A Pack Basket Among the Lisu in Yunnan, 2004

If you click here, you will be taken to a Getty Images photograph by Zhang Peng/Light Rocket. The image shows a Lisu woman on her way to a market in Liuku, the prefecture seat for Nujiang Lisu Autonomous Prefecture in Yunnan, China. This autonomous prefecture is located northwest of Dali Bai Autonomous Prefecture, where a group of research collaborators and I visited in 2013 and 2019. Nujiang Lisu Autonomous Prefecture is bordered on the west by Myanmar (Burma), on the north by Tibet Autonomous Region, on the Northeast by Diqing Tibetan Autonomous Prefecture (Yunnan), and by Lijiang Prefecture-Level City (Yunnan) to the east and Dali Bai Autonomous Prefecture (Yunnan) to the southeast.

Go look at the basket. I’ll wait.

Work on the manuscript dealing with basketry in Southwest China is, happily, now underway. While the study draws on work in communities that my collaborators and I have visited in Yunnan, Guizhou, and Guangxi, I am working to gather information from other parts of the Southwest. I am reading the ethnographies available in English (the Chinese language sources will come later) and finding what I can in museum databases and on the Internet. As I am reading Michele Zack’s The Lisu: Far From the Ruler (Boulder: University Press of Colorado, 2017) at present, I have been looking for Lisu examples online. This Getty photograph provides a particularly useful example to consider.

The woman in the picture is wearing a pack basket. She is about 250 kilometers west (and a little north) of the Erhai Lake/Old Dali area where our group has documented and collected pack baskets among the Bai. (There are some Bai, speaking a different Bai dialect, among the Lisu in Nujiang Lisu Autonomous Prefecture.)

The basket that she wears is different from those of the Dali area in a number of ways. Even using just the picture, some of these can be observed. In common with Dali-area backpacks, hers is also generally “square” (/rectanguar) in profile rather than having a round opening, as among the Baiku Yao in Nandan County, Guangxi. But the two Northwest Yunnan types are different in several other ways. Dali-area backpacks have four sturdy bamboo feet, which hold the backpack level and off of the earth when it is set down. The Liuku are example lacks this feature.

Such feet would not work with the Liuku example because it is less of a rectangular solid and more of a trapizoidal prizm (if I am remembering my geography properly), with a rectangular opening at the top that is larger than the rectangular base at the bottom. This is a feature (manifest more generally in narrowing-to-the-bottom forms) seen in pack baskets from (nearby) highland Myanmar and elsewhere in mainland Southeast Asia.

In addition to differing in shape, the weave of the Liuku area basket is also very different. It is more open, with larger bamboo strips but also larger spaces in between them. The key difference is the way that the vertical elements that run from the base to the rim work. A proper analysis of the weaving techniques in both types would be instructive, but the provisional way to put this is that the Liuku basket seems dependent on these vertical elements, which weave in and out around the static horizontal elements. In Dali-area baskets, in contrast, the vertical elements are static and the weaving is primarily done with very thin horizontal strips that encircle the basket, working upward from the base and producing a basket without large openings.

Comparing the Liuku basket with my own market shopping basket from Xizhouzhen near Dali, I see that the two use the same olive green commercial fabric straps. This commonality is very different, again, from the pack baskets of Nandan County, Guangxi, where the straps are themselves woven out of narrow strips of bamboo.

I wish I could have included the photograph here, but the whole point of Getty Images is to sell use rights to images. I hope that you went and checked out the picture. The picture is worth more than my words, but these words help move the basket study along.

- [Using the information]:
(A) Name every place that the Lisu basket text says borders Nujiang Lisu Autonomous Prefecture.
(B) Please print the part of the Lisu basket text between "If you click" and "basket. I’ll wait.", inclusive.
The records after the text aren't needed for anything here.

- [Provided material]:
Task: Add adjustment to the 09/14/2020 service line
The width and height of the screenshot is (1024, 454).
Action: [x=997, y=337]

...

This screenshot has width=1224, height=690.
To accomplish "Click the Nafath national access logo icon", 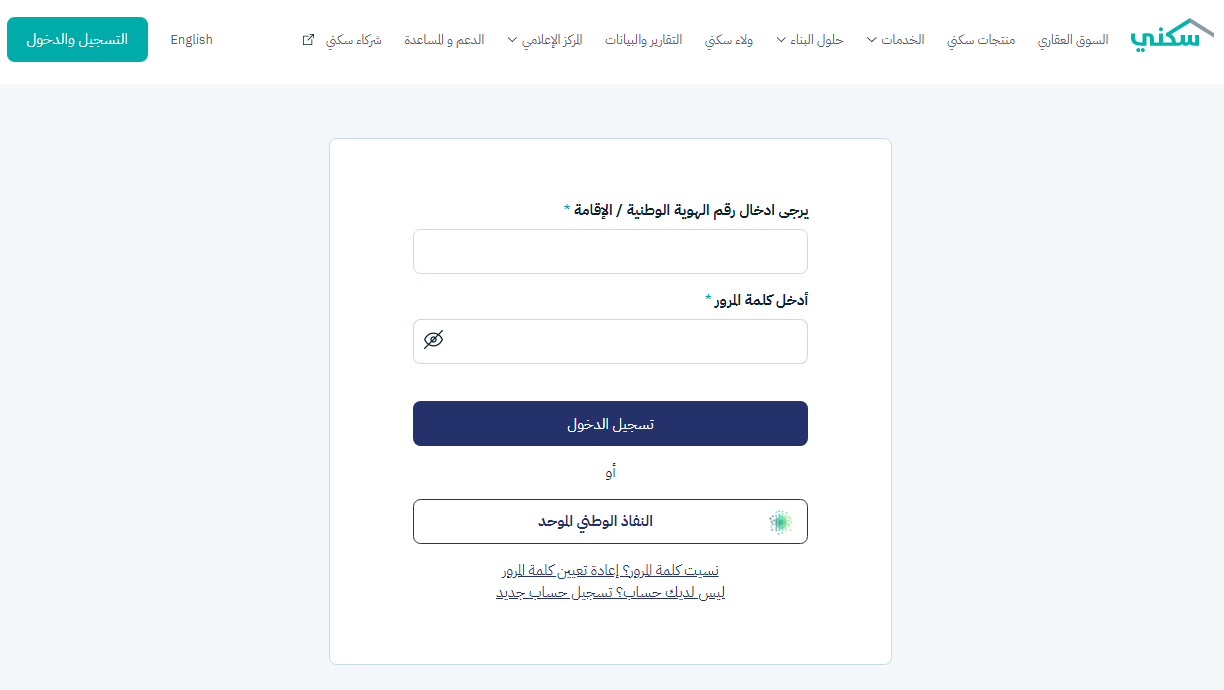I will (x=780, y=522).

- [Answer set]:
(A)
- Myanmar (Burma)
- Tibet Autonomous Region
- Diqing Tibetan Autonomous Prefecture
- Lijiang Prefecture-Level City
- Dali Bai Autonomous Prefecture

(B)
If you click here, you will be taken to a Getty Images photograph by Zhang Peng/Light Rocket. The image shows a Lisu woman on her way to a market in Liuku, the prefecture seat for Nujiang Lisu Autonomous Prefecture in Yunnan, China. This autonomous prefecture is located northwest of Dali Bai Autonomous Prefecture, where a group of research collaborators and I visited in 2013 and 2019. Nujiang Lisu Autonomous Prefecture is bordered on the west by Myanmar (Burma), on the north by Tibet Autonomous Region, on the Northeast by Diqing Tibetan Autonomous Prefecture (Yunnan), and by Lijiang Prefecture-Level City (Yunnan) to the east and Dali Bai Autonomous Prefecture (Yunnan) to the southeast.

Go look at the basket. I’ll wait.